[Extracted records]
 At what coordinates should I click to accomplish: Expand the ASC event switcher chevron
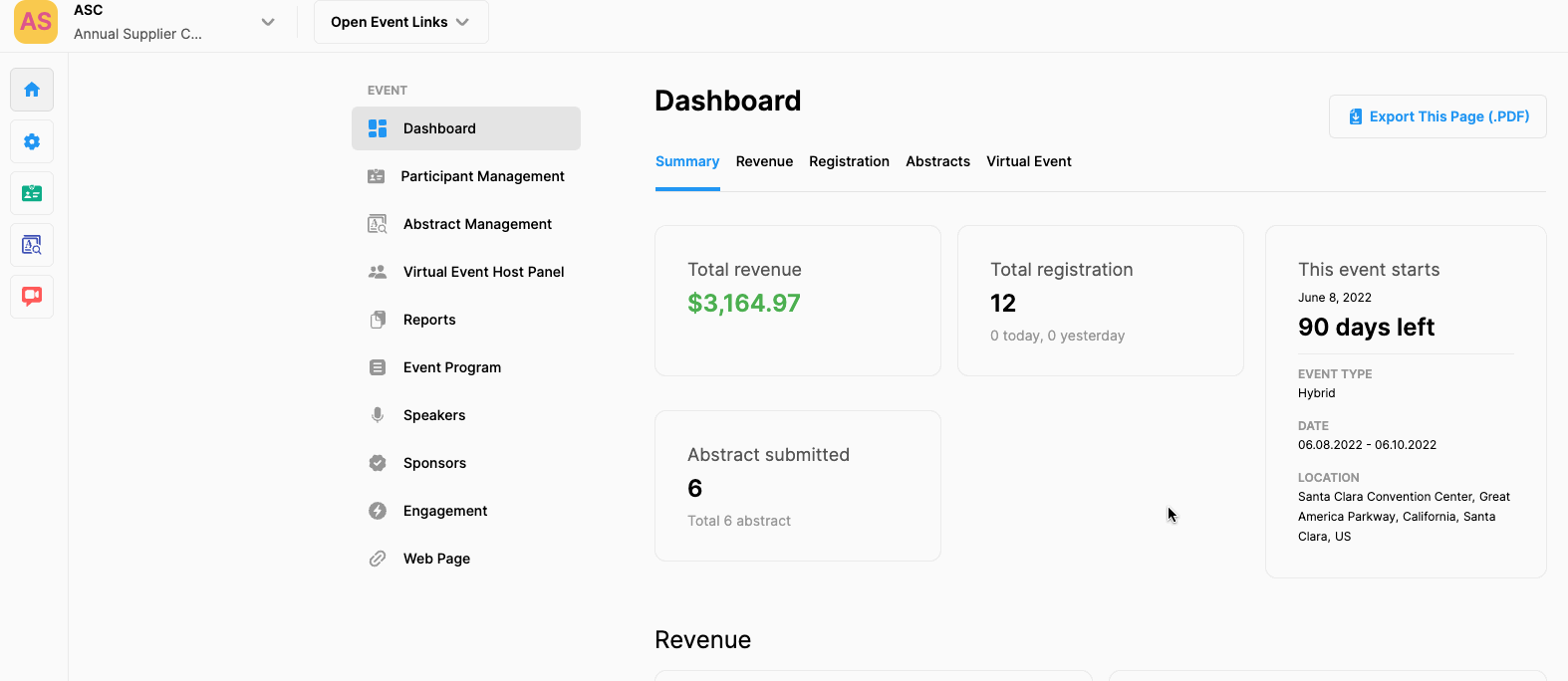267,22
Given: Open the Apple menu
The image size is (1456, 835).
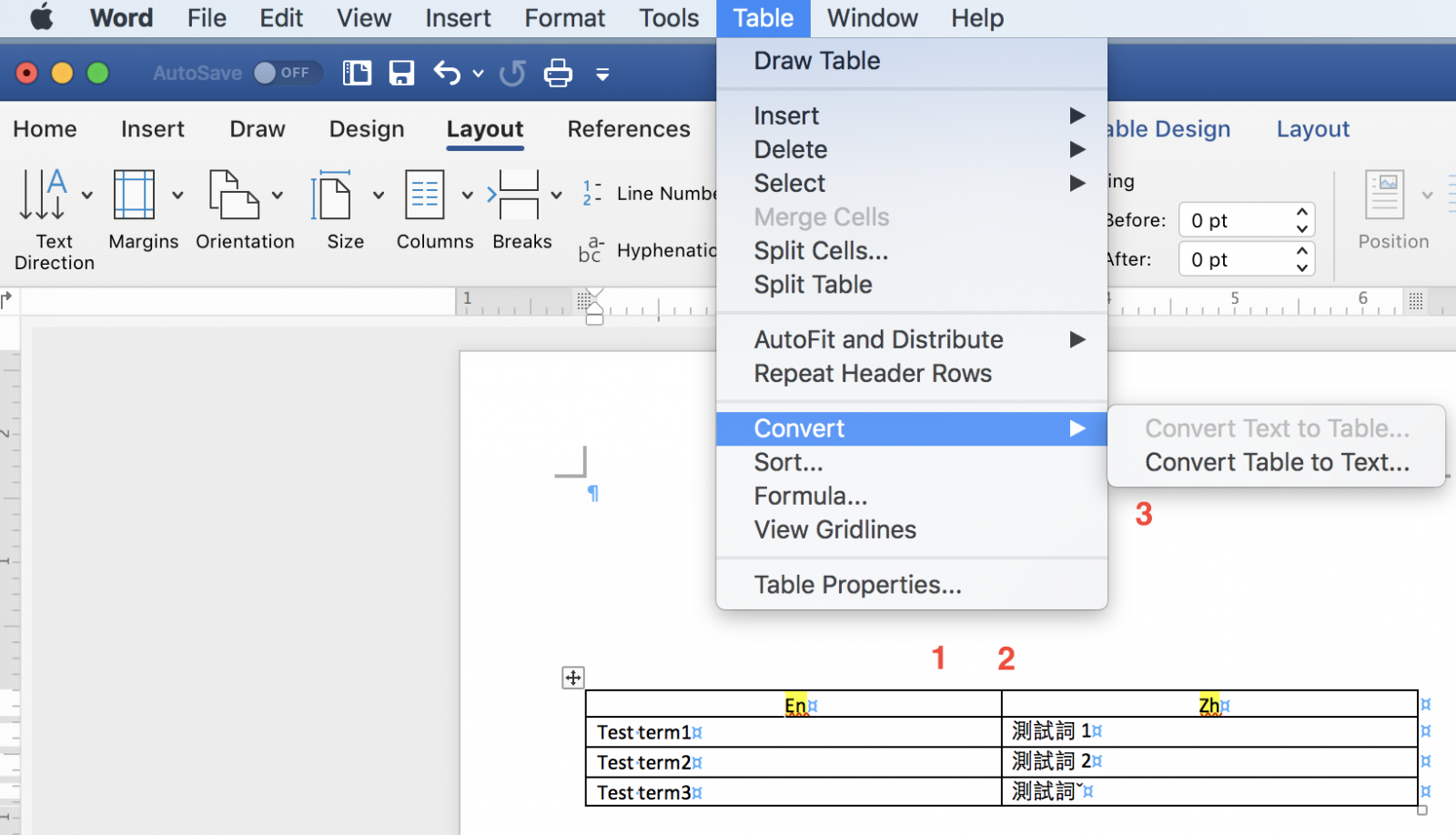Looking at the screenshot, I should coord(42,18).
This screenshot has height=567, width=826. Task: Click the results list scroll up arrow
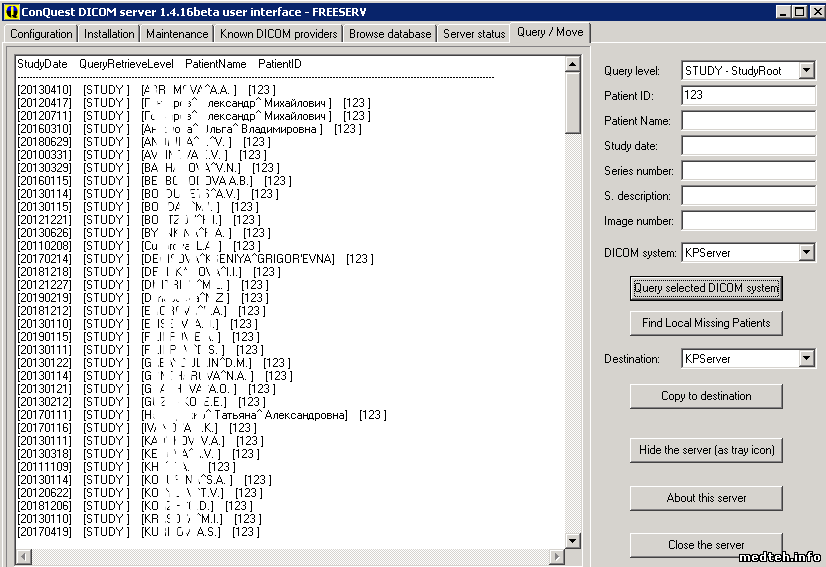[573, 64]
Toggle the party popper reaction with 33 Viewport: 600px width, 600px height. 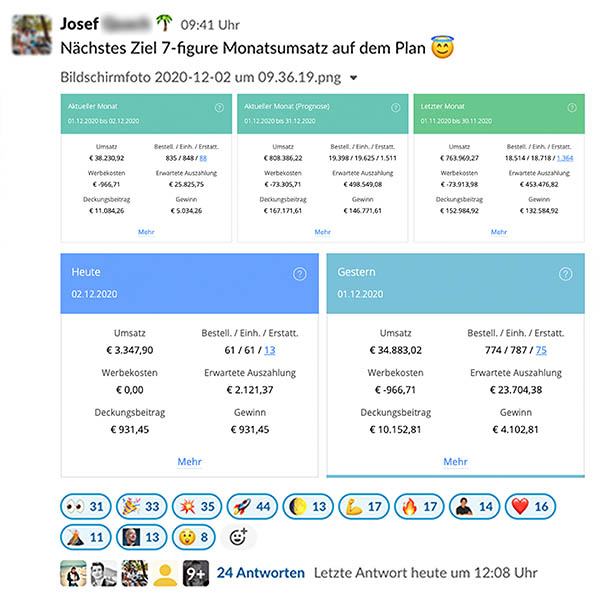click(142, 507)
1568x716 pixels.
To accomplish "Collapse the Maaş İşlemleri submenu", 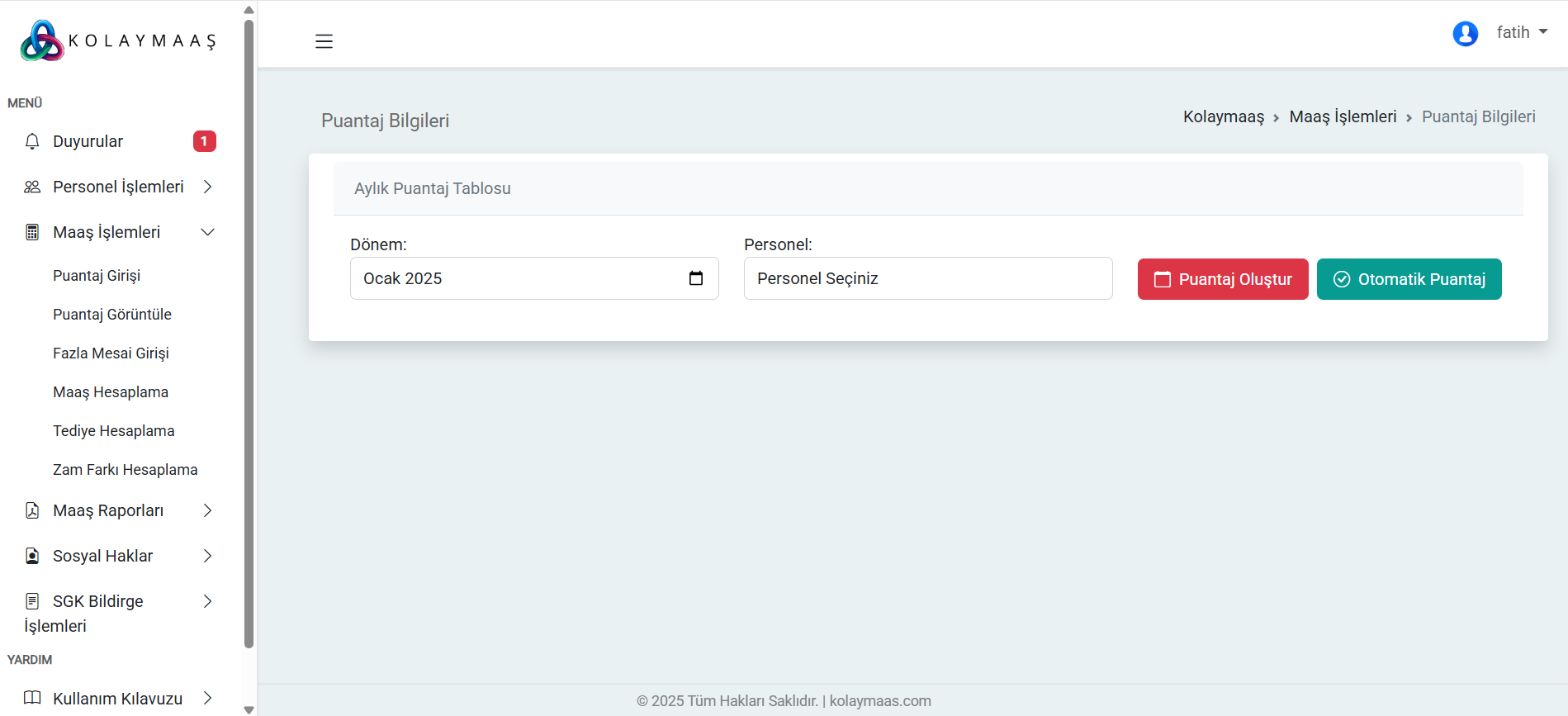I will coord(207,232).
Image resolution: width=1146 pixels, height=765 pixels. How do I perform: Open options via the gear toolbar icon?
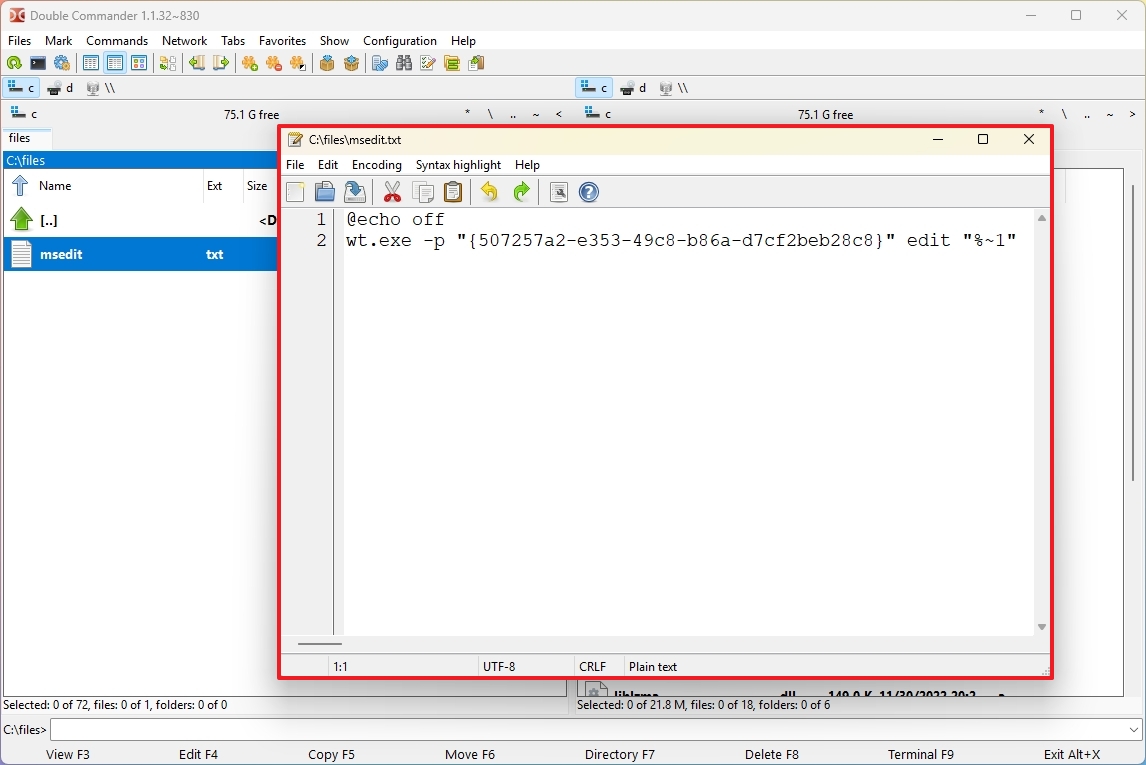click(x=62, y=63)
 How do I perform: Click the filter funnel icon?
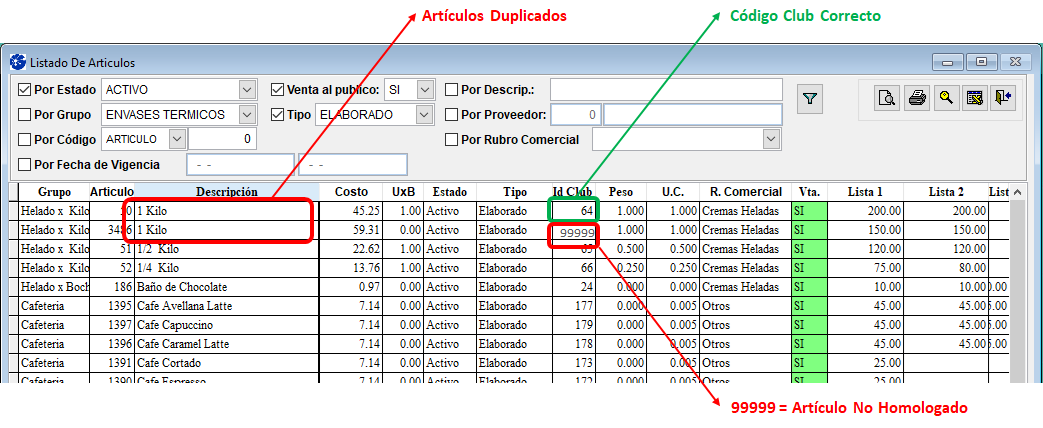point(810,99)
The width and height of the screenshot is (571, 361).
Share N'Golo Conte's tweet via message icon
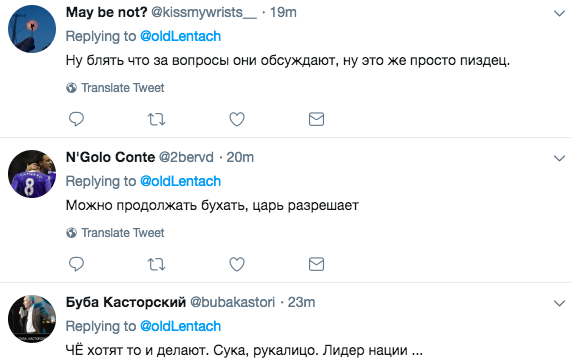316,264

__BRIEF__
Starting from the line containing "Image resolution: width=1146", repeat each line exactly through the end of the entries, including the last, while leaving pictures out.

__TASK SOLUTION__
Image resolution: width=1146 pixels, height=765 pixels. How do I perform: Open options via the gear toolbar icon?
click(x=62, y=63)
 How do I perform: Click the filter funnel icon?
point(810,99)
The width and height of the screenshot is (571, 361).
Share N'Golo Conte's tweet via message icon
316,264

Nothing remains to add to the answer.